An increasing trend of binding capacity was observed from the AFB1 concentration of 2–6 μg/mL for all Lcs cell components. However, the binding capacity started to decrease at AFB1 concentration of 8 μg/mL. At the initial AFB1 concentration of 4 and 6 μg/mL, the binding capacity of both Lcs live cells and cell wall fractions was significantly (p < 0.05) higher compared to positive control and heat-treated cells. Meanwhile, the heat-treated Lcs cells demonstrated a significantly (p < 0.05) lower binding capacity at all concentrations compared to Lcs live cells, cell wall fractions, and positive control except at the AFB1 concentration of 6 μg/mL. The observation in this study was in line with the findings shown by Rahnama Vosough et al. (2014), in which the binding capacity of Lactobacillus rhamnosus GG was affected by the concentration of AFB1. The range of AFB1 concentration up to 10 μg/mL tested in this study is to reflect AFB1 exposure in the foods. Perhaps, different AFB1 concentration may have different outcomes and warrant further investigation.
A best-fit line was used to construct saturation curve of AFB1 by Lcs cell components (Figure 2A). In general, the curve increased steadily at the beginning and shifted to a plateau at an increasing AFB1 concentration. This type of isotherm can be described by the Langmuir isotherm, which is one of the most commonly used equations. The Langmuir equation is valid for a monolayer adsorption onto a surface with a fixed number of identical sites (Langmuir, 1918). The linearized form of the isotherm is obtained by plotting a graph of Ce vs. Ce/Qe, as shown in Figure 2B, where the Keq and M value of each Lcs cell components can be determined. Although the capability of Lcs to bind AFB1 in in vitro (Hernandez-Mendoza et al., 2009a) and in vivo (Mohd Redzwan et al., 2016) have been vastly reported, there is no data published on the AFB1 binding efficiency parameters of probiotic Lcs. In the present study, the live Lcs cells and cell wall components had the highest binding efficiency toward AFB1 (Table 1). Moreover, the Lcs live cells and cell wall fractions also showed significantly (p < 0.05) higher Keq value compared to the heat-treated cell. The Keq value describes the interacting force between the mycotoxin and microorganism cell wall. The high value of Keq of both Lcs live cells and cell wall fractions indicated a strong AFB1 binding process. Such phenomenon is favorable, as less AFB1 is released during the passage through the intestinal tract after bound to Lcs. Further analysis was conducted to determine efficiency of activated charcoal used in this experiment. For activated charcoal, the value obtained for total binding site, Keq, and efficiency were 2.24 ± 0.10 × 107 site/g, 3.82 ± 0.94, and 8.62 ± 2.48 × 107 respectively.

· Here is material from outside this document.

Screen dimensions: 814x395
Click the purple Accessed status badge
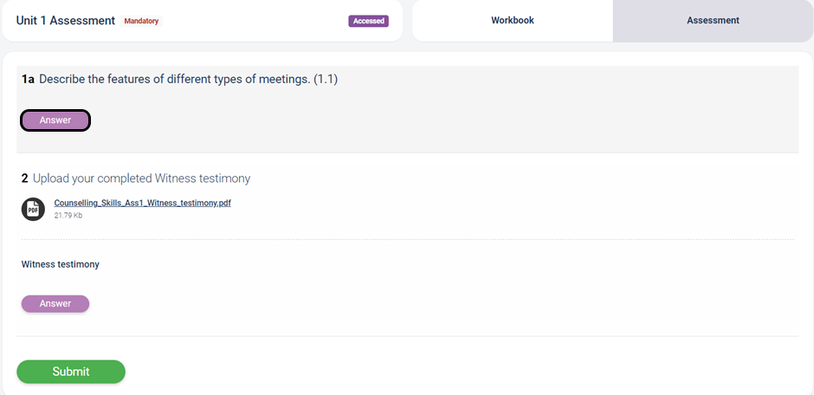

FIGURE 2. Adsorption isotherms of AFB1 by Lcs cell components. Aliquots of 1 ml of 109 cells (Lcs live cells; heat-treated cell; cell wall component) and 2 μg of activated charcoal were suspended in PBS in the presence of AFB1 at the following concentrations: 2, 4, 6, 8, and 10 μg/mL. Then, the bacteria were incubated for 1 h at 37°C and pelleted by centrifugation. The supernatant was collected for free AFB1 analysis by ELISA. AFB1 bound to cells was calculated as the difference between the total AFB1 and the amount of free AFB1. (A) Saturation curve. (B) Ce vs. Ce/Qe of the same data as (A). Data are means from triplicate experiments (error bars indicate mean ± SD).

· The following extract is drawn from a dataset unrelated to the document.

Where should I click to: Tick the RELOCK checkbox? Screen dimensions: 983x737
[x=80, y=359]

TABLE 1. Total binding sites per microorganism (M), equilibrium constant (Keq) and efficiency (M × Keq) for different Lcs cell components. M, Keq and M × Keq for different Lcs cell components were calculated by linear regression as described in Figure 2B.
Similar to other mycotoxins, AFB1 was found binding at the surface of Lactobacillus strains (L. casei, L. acidophilus, L. rhamnosus, Lactobacillus reuteri, Lactobacillus fermentum, Lactobacillus helveticus, and Lactobacillus johnsonii) where the binding occurred specifically at teichoic acids on the peptidoglycan layer (Serrano-Niño et al., 2015). Due to that, it could explain the high binding efficiency of both live Lcs cells and cell wall fractions found in the present study. Other studies, however, showed that heat treatment increased the binding of AFB1 by lactobacilli (Ahlberg et al., 2015). It has been suggested that the disruption of the bacterial cell wall due the heat treatment caused the surface of the bacteria becomes available to form additional bonds with AFB1 (Assaf et al., 2017). In contrast, the heat treated Lcs cells demonstrated the lowest binding efficiency in this study. AFB1 is also known as a protein-binding compound (Wang et al., 2017). The heat treatment on Lcs may cause denaturation to the protein present at the surface of heat treated Lcs, thus render the protein structure to be bound by the toxin (Wang et al., 2017). Moreover, several studies have shown that the binding ability is mostly strain-dependent. This is highly due to the different composition of biochemical compounds on cell wall in all strains of probiotics.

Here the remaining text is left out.